Aha! It’s working! Just had to add commonjs as a module to my .babelrc!
Still curious why cfg.output isn’t available in extendWebpack, but obviously it’s not so urgent feeling now.
Now I can go to bed.
Hi! Trying to get moved over to using quasar-cli with an existing project and running into some difficulties. Specifically, the project uses module.exports for some files shared by a node.js backend and a quasar frontend. But this makes webpack not happy:
Uncaught TypeError: Cannot assign to read only property ‘exports’ of object ‘#<Object>’
I understand that you can’t import a file that uses module.exports, you have to require it instead. But I am requiring it and am still getting this error.
If only I could switch everything to import/export! But then node.js isn’t happy. Support of import/export on node is extremely experimental, only on the bleeding edge of node.js, and requires a .mjs extension. Or at least that’s as far as I read before I thought… there must be a better way!

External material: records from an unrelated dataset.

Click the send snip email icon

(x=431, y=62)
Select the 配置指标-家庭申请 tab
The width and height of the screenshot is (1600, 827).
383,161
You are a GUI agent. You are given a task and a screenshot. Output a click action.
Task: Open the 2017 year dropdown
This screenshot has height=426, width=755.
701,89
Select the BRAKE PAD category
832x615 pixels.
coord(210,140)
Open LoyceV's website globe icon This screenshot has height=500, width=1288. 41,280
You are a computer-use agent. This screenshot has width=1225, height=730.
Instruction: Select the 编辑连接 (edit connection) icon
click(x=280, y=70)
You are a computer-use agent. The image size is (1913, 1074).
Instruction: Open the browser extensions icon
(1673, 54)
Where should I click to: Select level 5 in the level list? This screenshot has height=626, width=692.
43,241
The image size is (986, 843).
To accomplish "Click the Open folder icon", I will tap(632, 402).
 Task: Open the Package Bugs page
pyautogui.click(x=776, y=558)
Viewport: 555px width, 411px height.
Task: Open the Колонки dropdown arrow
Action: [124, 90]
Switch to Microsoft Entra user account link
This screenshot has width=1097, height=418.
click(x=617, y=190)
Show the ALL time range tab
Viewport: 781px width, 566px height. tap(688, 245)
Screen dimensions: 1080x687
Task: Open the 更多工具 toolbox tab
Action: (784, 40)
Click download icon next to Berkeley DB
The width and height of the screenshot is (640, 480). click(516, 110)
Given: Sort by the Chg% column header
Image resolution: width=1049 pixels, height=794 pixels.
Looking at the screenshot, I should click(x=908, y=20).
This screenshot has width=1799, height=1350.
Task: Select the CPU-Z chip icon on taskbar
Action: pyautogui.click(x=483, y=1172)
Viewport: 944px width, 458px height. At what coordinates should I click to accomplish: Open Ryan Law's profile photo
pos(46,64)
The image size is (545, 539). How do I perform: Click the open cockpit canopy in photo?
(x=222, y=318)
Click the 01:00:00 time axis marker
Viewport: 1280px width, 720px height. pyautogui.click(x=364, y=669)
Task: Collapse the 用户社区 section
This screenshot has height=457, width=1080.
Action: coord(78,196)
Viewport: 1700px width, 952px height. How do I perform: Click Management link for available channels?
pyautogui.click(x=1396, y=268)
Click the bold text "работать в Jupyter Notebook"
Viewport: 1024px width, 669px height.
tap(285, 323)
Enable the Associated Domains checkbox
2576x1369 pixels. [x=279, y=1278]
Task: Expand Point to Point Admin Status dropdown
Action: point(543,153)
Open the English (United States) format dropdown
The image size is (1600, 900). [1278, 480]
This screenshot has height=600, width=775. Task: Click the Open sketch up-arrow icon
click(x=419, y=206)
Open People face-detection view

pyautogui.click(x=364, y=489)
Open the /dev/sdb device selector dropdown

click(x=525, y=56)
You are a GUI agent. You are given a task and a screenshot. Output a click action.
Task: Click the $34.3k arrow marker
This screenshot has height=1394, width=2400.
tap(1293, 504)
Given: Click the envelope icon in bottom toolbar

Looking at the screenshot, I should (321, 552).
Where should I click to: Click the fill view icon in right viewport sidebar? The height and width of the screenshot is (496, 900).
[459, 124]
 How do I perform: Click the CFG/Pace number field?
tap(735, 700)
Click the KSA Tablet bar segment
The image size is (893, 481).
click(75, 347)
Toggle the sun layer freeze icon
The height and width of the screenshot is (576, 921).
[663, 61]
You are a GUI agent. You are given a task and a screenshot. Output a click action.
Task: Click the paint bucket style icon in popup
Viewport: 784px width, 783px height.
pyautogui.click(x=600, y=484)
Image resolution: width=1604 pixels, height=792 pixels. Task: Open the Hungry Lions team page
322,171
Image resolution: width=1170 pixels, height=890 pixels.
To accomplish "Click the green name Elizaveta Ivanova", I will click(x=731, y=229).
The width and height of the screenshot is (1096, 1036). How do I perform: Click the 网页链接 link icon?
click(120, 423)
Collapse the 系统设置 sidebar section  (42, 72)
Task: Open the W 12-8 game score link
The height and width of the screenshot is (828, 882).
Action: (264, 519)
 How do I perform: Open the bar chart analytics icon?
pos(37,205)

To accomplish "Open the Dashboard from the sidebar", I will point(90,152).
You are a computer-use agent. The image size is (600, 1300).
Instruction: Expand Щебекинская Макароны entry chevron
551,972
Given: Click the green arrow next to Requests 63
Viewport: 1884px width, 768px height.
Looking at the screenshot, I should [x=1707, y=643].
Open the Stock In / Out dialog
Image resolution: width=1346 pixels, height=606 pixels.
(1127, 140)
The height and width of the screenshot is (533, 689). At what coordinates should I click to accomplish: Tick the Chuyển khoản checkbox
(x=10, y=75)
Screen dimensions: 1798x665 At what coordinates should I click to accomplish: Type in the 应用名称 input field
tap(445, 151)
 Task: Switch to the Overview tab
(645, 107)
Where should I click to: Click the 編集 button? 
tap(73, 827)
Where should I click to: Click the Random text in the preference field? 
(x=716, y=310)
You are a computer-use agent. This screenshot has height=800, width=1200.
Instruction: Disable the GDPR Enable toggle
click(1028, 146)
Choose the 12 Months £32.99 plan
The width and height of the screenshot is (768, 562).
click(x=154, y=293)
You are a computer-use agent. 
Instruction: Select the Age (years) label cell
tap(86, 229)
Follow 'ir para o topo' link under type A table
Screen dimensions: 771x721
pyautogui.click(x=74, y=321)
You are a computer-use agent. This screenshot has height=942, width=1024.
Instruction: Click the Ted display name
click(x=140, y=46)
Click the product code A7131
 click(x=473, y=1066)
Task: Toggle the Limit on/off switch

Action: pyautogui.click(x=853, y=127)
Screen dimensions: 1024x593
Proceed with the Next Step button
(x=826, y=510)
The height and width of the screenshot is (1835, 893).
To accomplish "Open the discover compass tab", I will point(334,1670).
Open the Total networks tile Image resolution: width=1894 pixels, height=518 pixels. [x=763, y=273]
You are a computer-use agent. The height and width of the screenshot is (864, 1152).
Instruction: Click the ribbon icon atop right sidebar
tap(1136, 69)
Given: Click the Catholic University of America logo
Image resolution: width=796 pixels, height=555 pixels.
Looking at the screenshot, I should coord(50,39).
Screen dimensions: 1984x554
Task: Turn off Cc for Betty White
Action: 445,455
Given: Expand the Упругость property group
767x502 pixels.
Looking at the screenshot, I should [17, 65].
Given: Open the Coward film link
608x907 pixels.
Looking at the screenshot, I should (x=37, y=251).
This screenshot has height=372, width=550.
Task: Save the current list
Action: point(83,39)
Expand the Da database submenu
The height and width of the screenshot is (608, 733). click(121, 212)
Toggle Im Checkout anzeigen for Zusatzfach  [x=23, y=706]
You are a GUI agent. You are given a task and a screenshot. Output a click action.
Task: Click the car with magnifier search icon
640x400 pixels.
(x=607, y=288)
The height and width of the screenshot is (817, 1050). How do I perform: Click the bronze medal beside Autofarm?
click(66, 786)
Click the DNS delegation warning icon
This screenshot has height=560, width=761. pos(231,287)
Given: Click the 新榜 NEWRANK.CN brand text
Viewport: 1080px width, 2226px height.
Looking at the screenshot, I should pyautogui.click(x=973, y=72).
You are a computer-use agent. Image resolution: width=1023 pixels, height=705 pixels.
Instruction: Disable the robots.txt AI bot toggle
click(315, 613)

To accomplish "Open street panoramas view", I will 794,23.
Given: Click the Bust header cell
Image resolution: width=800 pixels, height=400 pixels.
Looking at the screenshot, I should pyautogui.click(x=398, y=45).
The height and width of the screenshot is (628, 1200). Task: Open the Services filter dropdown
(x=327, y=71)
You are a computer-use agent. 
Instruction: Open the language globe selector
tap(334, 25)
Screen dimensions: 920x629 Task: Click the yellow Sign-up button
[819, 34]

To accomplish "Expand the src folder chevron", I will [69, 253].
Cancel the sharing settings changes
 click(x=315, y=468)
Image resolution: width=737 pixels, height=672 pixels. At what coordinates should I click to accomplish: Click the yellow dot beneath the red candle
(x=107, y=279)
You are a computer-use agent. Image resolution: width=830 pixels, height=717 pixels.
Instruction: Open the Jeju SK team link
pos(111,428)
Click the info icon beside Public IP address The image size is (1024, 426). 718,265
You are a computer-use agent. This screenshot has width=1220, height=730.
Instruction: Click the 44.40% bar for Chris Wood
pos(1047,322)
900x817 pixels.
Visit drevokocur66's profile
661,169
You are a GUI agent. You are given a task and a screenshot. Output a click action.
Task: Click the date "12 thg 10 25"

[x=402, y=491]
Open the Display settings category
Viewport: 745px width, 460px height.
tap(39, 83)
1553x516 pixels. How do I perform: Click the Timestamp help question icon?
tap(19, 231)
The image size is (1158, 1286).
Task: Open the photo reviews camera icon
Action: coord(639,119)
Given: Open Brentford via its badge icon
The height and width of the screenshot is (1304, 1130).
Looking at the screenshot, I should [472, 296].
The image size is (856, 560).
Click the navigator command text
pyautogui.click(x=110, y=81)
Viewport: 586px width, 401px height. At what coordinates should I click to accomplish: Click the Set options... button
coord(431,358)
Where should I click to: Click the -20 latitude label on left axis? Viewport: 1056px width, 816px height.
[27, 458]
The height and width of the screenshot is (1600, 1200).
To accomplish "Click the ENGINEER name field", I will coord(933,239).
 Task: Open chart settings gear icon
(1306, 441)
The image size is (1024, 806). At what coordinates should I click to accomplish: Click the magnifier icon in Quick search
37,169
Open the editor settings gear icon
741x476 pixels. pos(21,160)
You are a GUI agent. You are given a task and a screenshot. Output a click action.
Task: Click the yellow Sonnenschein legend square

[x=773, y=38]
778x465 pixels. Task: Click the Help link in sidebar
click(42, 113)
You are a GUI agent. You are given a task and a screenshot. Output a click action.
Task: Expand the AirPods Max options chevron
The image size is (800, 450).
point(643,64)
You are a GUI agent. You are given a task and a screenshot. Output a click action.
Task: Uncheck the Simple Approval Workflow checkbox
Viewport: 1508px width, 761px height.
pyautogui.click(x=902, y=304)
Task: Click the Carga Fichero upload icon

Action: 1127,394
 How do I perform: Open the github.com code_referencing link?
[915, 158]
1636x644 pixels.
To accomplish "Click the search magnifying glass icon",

So, I’ve been flailing around for a while trying to figure out how to make this work. It was working with my old setup (had installed quasar-framework as a vue cli 3 plugin) that used webpack 3.7.1. I’ve tried a few different versions of webpack 4.x (saw a bug in a recent release that I thought might be related to the issue), but none are working. Avoiding switching back to 3.7.1 because I’m worried it might break lots of things that quasar-cli might need. I’m currently on webpack 4.16.1
While in my crazed search for anything that might help, I saw a suggestion to try setting webpack’s output.libraryExport setting to default. So I wanted to try it. But I can’t. I’m trying to do this within quasar.conf.js’s build.extendWebpack with the following line:
cfg.output.libraryExport(‘default’)
Which as far as I can tell should be valid from the webpack-chain API, but cfg.output is null. Is cfg.output restricted for some reason? Am I too far down the chain to access it or something? I don’t know. I’m used to the standard webpack conf files, webpack-chain is magic as far as I know. I don’t have much hope that this will work anyway, but I would love to try it.
Please save me from having to copy a bunch of common files into a new location to change just one line, and from then on forevermore have to maintain both copies. It makes my DRY programmer heart want to gag.
Thank you for reading. This has been a little cathartic.